(Item coordinate data)
## start

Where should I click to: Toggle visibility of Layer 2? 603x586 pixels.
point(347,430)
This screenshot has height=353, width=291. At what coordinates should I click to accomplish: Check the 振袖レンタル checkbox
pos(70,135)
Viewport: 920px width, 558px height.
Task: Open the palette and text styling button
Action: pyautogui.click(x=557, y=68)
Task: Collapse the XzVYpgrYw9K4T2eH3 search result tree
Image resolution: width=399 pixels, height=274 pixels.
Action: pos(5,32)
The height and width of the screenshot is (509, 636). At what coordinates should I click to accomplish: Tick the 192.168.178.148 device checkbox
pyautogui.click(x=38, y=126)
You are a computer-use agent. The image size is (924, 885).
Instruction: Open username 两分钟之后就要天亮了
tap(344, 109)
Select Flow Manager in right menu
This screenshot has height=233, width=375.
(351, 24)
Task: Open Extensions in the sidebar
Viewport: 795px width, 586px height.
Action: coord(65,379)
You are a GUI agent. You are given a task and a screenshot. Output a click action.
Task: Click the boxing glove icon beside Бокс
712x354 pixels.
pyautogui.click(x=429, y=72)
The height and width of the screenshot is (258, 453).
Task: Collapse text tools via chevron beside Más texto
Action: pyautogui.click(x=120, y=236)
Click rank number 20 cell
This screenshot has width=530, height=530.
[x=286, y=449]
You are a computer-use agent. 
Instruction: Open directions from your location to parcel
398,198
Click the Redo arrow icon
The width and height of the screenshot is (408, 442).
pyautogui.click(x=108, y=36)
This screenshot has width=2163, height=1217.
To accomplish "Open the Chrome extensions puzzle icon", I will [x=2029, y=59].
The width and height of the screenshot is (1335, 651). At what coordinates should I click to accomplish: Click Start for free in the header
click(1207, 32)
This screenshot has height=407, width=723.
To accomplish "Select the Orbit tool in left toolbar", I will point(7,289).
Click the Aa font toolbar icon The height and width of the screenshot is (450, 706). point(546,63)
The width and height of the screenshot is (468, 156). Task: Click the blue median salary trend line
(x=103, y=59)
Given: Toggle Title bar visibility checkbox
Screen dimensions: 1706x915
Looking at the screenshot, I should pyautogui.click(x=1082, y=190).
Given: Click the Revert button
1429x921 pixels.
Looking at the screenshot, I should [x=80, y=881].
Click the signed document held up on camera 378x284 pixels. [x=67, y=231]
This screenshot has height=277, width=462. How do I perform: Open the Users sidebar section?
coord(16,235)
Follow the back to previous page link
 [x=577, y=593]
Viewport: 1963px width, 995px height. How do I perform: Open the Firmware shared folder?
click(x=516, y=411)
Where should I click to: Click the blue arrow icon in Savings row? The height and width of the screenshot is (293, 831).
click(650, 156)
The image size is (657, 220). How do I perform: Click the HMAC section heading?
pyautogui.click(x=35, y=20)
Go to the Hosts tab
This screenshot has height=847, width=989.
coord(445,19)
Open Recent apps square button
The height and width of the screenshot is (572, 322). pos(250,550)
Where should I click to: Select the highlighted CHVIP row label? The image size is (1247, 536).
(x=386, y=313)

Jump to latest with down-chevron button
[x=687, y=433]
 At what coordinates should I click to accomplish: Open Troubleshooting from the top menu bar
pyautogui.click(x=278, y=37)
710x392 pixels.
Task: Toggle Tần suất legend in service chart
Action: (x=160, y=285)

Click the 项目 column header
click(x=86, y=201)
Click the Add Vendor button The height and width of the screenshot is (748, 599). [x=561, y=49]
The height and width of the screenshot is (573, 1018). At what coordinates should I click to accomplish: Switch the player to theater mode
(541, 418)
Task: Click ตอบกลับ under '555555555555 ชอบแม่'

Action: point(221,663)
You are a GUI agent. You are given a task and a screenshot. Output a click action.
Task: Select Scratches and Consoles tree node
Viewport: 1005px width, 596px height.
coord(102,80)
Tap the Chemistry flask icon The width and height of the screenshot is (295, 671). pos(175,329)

## end

* **What you are asked to do**
Count the lines in the material above that contain the string "chevron", matching case exactly, and reply with the number alone.

* **Exercise answer**
2